Ahmadinejad praised Lebanon as a “university of Jihad” and traveled to Bin Jbeil, a bastion of Hezbollah support near Lebanon’s border with Israel where he denounced Israel, which he said would “disappear” and proclaimed that “the occupying Zionists today have no choice but to accept reality and go back to their countries of origin.”

Ahmadinejad’s visit provoked considerable anxiety among Lebanese, who fought a bloody 15 year civil war in the 1970s and 1980s that was exacerbated by foreign powers, including Iran, Syria, Israel, and the Palestinians. A group of 250 Lebanese political leaders, activists, and lawyers wrote an open letter protesting the visit and accusing the Iranian tyrant of stirring up old divisions and pushing the country toward another conflict with Israel: “Your talk of changing the face of the region starting with Lebanon…. and wiping Israel off the map makes it seem like your visit is that of a high commander to his front line.” A Lebanese Christian told reporters “I am disgusted by this visit. They refer to [Ahmadinejad] as a savior, but all he has brought us is trouble.”

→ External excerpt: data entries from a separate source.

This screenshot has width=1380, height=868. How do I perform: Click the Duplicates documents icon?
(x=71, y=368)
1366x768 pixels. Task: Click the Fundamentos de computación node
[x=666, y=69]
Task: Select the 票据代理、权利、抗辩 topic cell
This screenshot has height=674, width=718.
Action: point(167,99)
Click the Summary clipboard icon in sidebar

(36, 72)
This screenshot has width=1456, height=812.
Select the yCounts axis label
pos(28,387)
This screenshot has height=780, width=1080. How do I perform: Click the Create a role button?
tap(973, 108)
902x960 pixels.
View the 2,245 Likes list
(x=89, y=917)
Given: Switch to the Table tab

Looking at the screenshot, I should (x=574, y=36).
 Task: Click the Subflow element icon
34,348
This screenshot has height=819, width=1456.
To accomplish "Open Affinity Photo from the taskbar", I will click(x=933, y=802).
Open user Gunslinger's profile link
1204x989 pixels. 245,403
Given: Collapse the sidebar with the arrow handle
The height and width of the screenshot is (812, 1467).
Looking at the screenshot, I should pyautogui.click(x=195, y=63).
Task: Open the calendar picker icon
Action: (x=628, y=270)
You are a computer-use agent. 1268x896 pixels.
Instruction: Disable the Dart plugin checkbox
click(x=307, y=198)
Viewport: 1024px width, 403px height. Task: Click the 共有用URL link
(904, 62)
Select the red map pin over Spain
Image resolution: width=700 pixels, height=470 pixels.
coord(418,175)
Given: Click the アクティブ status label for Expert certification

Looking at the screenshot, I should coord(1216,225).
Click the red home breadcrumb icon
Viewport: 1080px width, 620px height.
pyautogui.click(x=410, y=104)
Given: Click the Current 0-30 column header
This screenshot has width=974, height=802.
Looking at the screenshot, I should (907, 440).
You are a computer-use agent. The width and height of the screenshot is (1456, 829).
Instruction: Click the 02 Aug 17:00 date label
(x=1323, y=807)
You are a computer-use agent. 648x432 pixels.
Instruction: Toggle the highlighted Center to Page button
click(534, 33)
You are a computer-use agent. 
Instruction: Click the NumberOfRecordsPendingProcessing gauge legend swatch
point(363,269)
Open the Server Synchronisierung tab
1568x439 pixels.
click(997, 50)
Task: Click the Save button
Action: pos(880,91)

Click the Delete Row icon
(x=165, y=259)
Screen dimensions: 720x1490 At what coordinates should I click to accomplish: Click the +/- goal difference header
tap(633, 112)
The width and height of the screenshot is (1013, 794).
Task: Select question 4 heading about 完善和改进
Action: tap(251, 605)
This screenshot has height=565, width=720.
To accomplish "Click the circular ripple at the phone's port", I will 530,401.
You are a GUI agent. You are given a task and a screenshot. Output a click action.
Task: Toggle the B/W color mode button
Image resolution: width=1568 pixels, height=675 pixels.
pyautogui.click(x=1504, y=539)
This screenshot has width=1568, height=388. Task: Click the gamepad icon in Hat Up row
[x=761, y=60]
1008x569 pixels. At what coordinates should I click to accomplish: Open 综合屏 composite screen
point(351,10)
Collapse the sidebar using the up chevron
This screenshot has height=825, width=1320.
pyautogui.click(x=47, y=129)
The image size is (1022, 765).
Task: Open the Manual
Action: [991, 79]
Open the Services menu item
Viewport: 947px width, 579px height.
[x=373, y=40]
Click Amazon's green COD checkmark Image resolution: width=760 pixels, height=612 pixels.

Ahmadinejad’s high profile visit came at a time of rising tension in Lebanon. The U.N. special tribunal investigating the 2005 assassination of Lebanese Prime Minister Rafik Hariri is soon expected to release a report implicating Hezbollah terrorists in the bombing that killed Hariri. Ahmadinejad’s denunciations of Israel and praise for Hezbollah’s “resistance” is an effort to solidify support for confrontation with Israel and distract Lebanese from the violent threat Hezbollah gunmen pose to Lebanon’s fragile democracy. Ahmadinejad’s belligerent statements from southern Lebanon, which became a battlefield following a Hezbollah cross-border attack in 2006, also served Iranian interests by reminding Israelis that if Israel launches a preventive strike against Iran’s nuclear infrastructure, then Iran can use Hezbollah to retaliate.

Lebanon is one of the few places in the world where Iran’s truculent tyrant is hailed as a hero. Ahmadinejad has long since worn out his welcome in much of Iran, where he increasingly is vilified even by other Iranian hardliners, in addition to reformers in the opposition Green Movement. Iranian students and bazaar merchants, once important bases of support for Iran’s Islamist revolution, now have turned against the regime. Earlier this week, Iranian security officials warned against public unrest in response to impending cuts in government subsidies, which could greatly raise the cost of living. Faced with growing criticism at home, Ahmadinejad undoubtedly hopes that his grandstanding in Lebanon will help to shore up his declining domestic political support.